LUGPA Policy Alert: House Committees Advance Budget Reconciliation; White House Targets Drug Pricing
May 2025
Congress Advances Health Reforms via Budget Reconciliation
This week, the House Ways & Means and Energy & Commerce Committees advanced portions of H. Con. Res. 14, the FY2025 Budget Resolution, along party lines. The reconciliation package authorizes up to $4.5 trillion in deficit increases over 10 years, offset by $2 trillion in mandatory spending cuts, many affecting federal healthcare programs.
Key Health Provisions Affecting LUGPA Practices
1. Medicare Physician Payment Reform
The bill proposes tying the Medicare Physician Fee Schedule (MPFS) conversion factor to the Medicare Economic Index (MEI):
- 75% of MEI in 2026
- 10% of MEI in subsequent years
An amendment to increase physician payments was rejected. While we are pleased that physician payments are being addressed in the bill, this proposal falls short of what is needed. Importantly, it does not address the payment cut in 2025, which means future updates are based on this 2.85 percent lower baseline, and future updates do not track practice costs (the Medicare Economic Index).
LUGPA is working closely with Rep. Greg Murphy (R-NC), a urologist and co-chairman of the Doctors Caucus to substantially improve the physician payment section of the bill. Murphy has conveyed to Leadership that he is a no vote unless more resources are added and payments are significantly improved to doctors.
LUGPA urges Congress to:
- Reverse the payment cut in 2025, at least for the latter part of the year.
- Fully align MPFS updates with MEI or a more accurate cost index
- Ensure permanent, predictable payment updates
- Support independent, physician-led care
- Add the Protecting Patient Access to Cancer and Complex Therapies Act, which would protect physicians' add-on payments for Part B drugs subject to Secretary negotiation under the IRA.
2. PBM Reform
The bill includes long-overdue PBM reforms, especially in Medicaid and Medicare Part D:
- Ban on spread pricing in Medicaid
- Mandatory disclosure of PBM financial arrangements
- PBM compensation limited to bona fide service fees
These changes reflect LUGPA’s long-standing push for transparency and fair drug pricing.
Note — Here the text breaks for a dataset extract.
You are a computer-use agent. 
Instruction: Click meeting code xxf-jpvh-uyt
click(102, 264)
3. Medicaid Changes and Cuts
Over $700 billion in Medicaid savings are proposed via:
- Fraud prevention measures, including verifying eligibility
- Exclusion of undocumented immigrants
- FMAP penalties for states covering non-citizens
- Freezing State provider taxes at current rates and prohibiting States from creating new provider taxes moving forward
- Ending enhanced FMAP for new expansion states
- Revising the payment limit for certain state-directed payments
- Requiring States to establish work requirements for certain individuals with redetermination as frequently as once a month
4. Streamlining Enrollment
Simplifies Medicaid and CHIP enrollment for out-of-state providers, reducing delays in care delivery.
Next Steps
The bill now moves to the House Budget Committee, then to the House Rules Committee, likely early next week, and to the full House floor for a vote, hopefully before Memorial Day recess. The Senate is expected to debate and amend the package substantially over the next several months.
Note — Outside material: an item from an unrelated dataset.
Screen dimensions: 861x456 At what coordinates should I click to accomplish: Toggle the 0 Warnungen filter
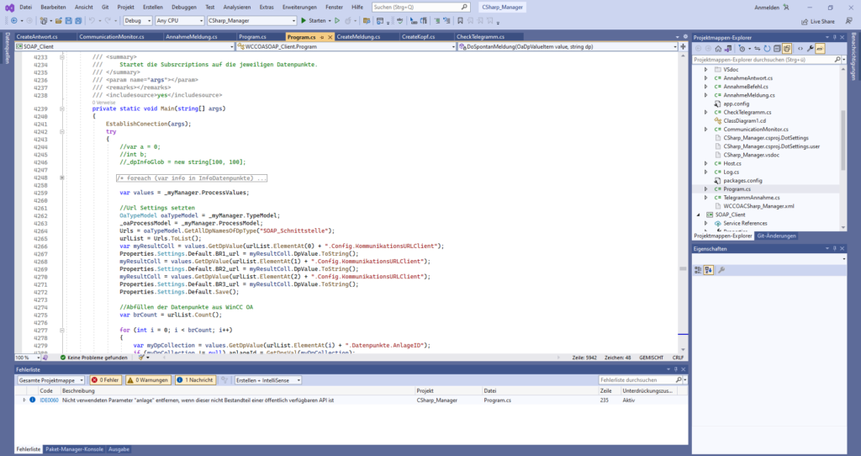[x=149, y=380]
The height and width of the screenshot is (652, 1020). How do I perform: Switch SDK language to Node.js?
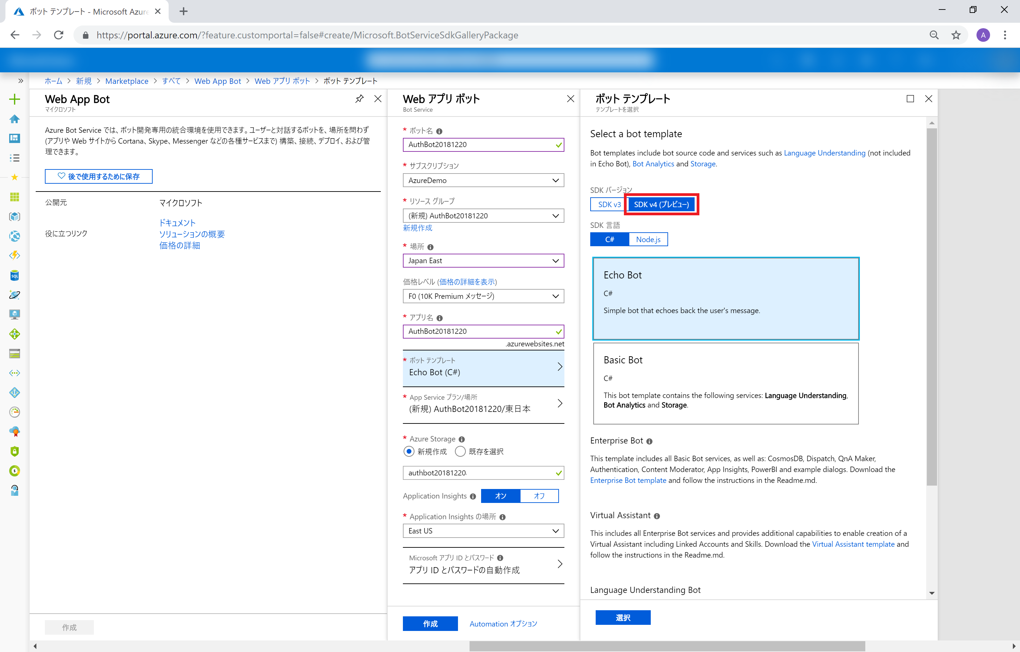click(648, 239)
Executive Order on Drug Pricing: A Most-Favored-Nation Approach
Also, this week, the White House issued an Executive Order targeting global drug price inequities. The U.S. accounts for ~75% of global pharmaceutical profits despite having just 5% of the population. The EO claims that American consumers are financing most of the fixed R&D costs and that other developed countries are freeloading on American patients.
Key measures include:
- MFN pricing caps to match the lowest prices in other developed countries (How that would be enforced remains unclear in the EO).
- Expanded drug importation
- Directive to the US Trade Representative and Commerce Secretary to prohibit foreign freeloading on American pharmaceutical pricing.
- Antitrust enforcement and possible FDA revocation of non-compliant products (Though the legal authority to effectuate is unclear).